Work task: Return every line of the listing below, unchanged, from its first line to the line holding "Open Talks at", that line included.

Source information:

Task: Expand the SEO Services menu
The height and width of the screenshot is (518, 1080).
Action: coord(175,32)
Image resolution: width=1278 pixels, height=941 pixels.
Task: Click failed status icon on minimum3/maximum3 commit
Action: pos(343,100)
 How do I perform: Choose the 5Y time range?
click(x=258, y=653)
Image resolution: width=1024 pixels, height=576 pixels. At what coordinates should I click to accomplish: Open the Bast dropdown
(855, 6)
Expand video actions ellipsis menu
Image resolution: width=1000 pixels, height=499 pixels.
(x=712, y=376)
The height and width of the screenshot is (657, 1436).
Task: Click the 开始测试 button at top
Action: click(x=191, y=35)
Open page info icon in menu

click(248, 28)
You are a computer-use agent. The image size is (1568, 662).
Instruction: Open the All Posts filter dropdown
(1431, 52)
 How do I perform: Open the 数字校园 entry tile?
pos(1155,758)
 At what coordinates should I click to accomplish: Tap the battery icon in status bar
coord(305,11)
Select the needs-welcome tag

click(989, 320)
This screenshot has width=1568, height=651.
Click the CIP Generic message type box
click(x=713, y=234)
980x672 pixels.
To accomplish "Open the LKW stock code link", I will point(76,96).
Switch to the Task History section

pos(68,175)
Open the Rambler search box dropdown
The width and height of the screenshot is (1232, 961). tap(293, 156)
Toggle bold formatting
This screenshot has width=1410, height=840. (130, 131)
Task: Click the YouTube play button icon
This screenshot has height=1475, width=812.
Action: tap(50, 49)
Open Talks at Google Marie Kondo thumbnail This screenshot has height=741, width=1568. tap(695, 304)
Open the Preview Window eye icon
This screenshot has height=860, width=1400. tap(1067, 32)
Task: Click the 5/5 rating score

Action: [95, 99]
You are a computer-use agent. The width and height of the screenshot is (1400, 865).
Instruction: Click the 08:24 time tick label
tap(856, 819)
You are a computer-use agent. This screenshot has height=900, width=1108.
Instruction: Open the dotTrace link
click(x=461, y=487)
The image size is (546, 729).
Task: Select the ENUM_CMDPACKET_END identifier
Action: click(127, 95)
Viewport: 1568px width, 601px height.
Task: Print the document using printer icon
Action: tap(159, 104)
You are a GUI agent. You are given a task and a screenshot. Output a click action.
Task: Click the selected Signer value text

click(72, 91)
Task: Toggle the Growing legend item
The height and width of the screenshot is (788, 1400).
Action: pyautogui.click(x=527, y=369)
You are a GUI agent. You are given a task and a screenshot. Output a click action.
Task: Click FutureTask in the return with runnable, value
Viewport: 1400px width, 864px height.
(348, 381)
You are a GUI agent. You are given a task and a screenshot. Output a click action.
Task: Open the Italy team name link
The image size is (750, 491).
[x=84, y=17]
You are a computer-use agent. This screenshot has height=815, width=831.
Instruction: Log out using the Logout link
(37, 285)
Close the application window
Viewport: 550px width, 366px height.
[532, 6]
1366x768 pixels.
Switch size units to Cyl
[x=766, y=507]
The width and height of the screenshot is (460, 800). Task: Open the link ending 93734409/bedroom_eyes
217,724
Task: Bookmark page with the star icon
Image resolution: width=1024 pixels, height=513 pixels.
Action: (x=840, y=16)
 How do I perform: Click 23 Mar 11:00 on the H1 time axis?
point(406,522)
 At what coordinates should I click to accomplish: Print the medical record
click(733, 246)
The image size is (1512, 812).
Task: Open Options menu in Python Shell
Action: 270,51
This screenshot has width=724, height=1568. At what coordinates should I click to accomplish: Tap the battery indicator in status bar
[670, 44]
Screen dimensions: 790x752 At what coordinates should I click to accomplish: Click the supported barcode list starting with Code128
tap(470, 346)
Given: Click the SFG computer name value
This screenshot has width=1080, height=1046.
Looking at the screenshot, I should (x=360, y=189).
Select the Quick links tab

Response to the task:
Task: Expand the SEO Services menu
The height and width of the screenshot is (518, 1080).
Action: coord(175,32)
Image resolution: width=1278 pixels, height=941 pixels.
Task: Click failed status icon on minimum3/maximum3 commit
Action: pos(343,100)
 How do I perform: Choose the 5Y time range?
click(x=258, y=653)
Image resolution: width=1024 pixels, height=576 pixels. At what coordinates should I click to accomplish: Open the Bast dropdown
(855, 6)
Expand video actions ellipsis menu
Image resolution: width=1000 pixels, height=499 pixels.
(x=712, y=376)
The height and width of the screenshot is (657, 1436).
Task: Click the 开始测试 button at top
Action: click(x=191, y=35)
Open page info icon in menu

click(248, 28)
You are a computer-use agent. The image size is (1568, 662).
Instruction: Open the All Posts filter dropdown
(1431, 52)
 How do I perform: Open the 数字校园 entry tile?
pos(1155,758)
 At what coordinates should I click to accomplish: Tap the battery icon in status bar
coord(305,11)
Select the needs-welcome tag

click(989, 320)
This screenshot has width=1568, height=651.
Click the CIP Generic message type box
click(x=713, y=234)
980x672 pixels.
To accomplish "Open the LKW stock code link", I will point(76,96).
Switch to the Task History section

pos(68,175)
Open the Rambler search box dropdown
The width and height of the screenshot is (1232, 961). tap(293, 156)
Toggle bold formatting
This screenshot has width=1410, height=840. (130, 131)
Task: Click the YouTube play button icon
This screenshot has height=1475, width=812.
Action: tap(50, 49)
Open Talks at Google Marie Kondo thumbnail This screenshot has height=741, width=1568. tap(695, 304)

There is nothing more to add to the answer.